Inks, markers, materials, paper, dies, embossing plates all seem to make their way in abundance from the second row side shelves to storage bins at our house. I say, “What would you like to do in Duluth today?” She says, “Well, maybe we can go by JoAnn Fabrics?” I say, “Yes, dear. Whatever you like, dear,” and to JoAnn Fabrics we go.

Now, the thing about JoAnn Fabrics is that if you sign up online, they have coupons. With a coupon you could get 40 percent off your entire purchase, including sale items. Or you might get 60 percent off one card making ink. Or you might get 70 percent off select notions (whatever those are). With coupons, the store extends the opportunity for you to pay less than the off-the-shelf price for supplies you’re going to buy anyway.

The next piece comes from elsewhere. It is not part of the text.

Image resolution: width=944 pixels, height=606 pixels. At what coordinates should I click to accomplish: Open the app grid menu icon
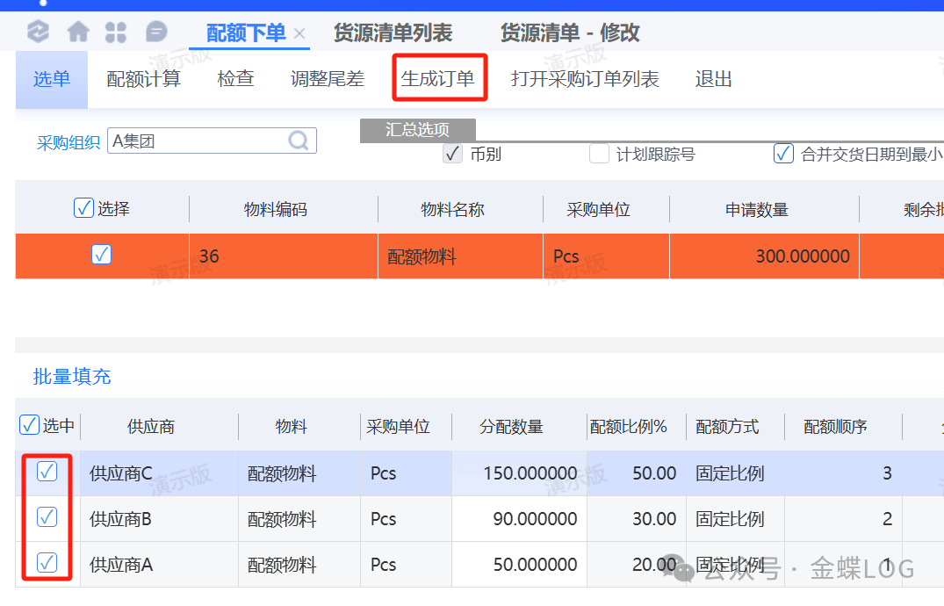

So, I signed up. Figured as long as I was going to keep going to JoAnn Fabrics the wallet could at least use some relief. The downside? Every day I get an email from JoAnn Fabrics offering a discount on some potential purchase or another and they are always labeled: “For Use TODAY Only!”

Every day. Every. Single. Day. I think the marketing is intended to be motivational. It’s the old “if you want this deal you must act now” tactic.

And I imagine it might work, if the coupons didn’t come every day. Since I know a coupon will be available every day, and I know then, that any day I want to use a coupon there will be a coupon to use, I’ve started ignoring the daily emails. Don’t even read them anymore, just delete them.

The frequency of the offer undermines any sense of urgency the offer might otherwise inspire. I think many people today take the same approach to spiritual things. They’ve heard the offer of God’s love and grace so often they assume it will be there whenever they are ready and any sense of urgency is crippled by the commonality of the invitation. Lots of folks think they’ll take God seriously, only later. They rightly have the sense that God’s offer of mercy and love is always available. Problem is, just because the offer is perpetual doesn’t mean the opportunity is equally perpetual.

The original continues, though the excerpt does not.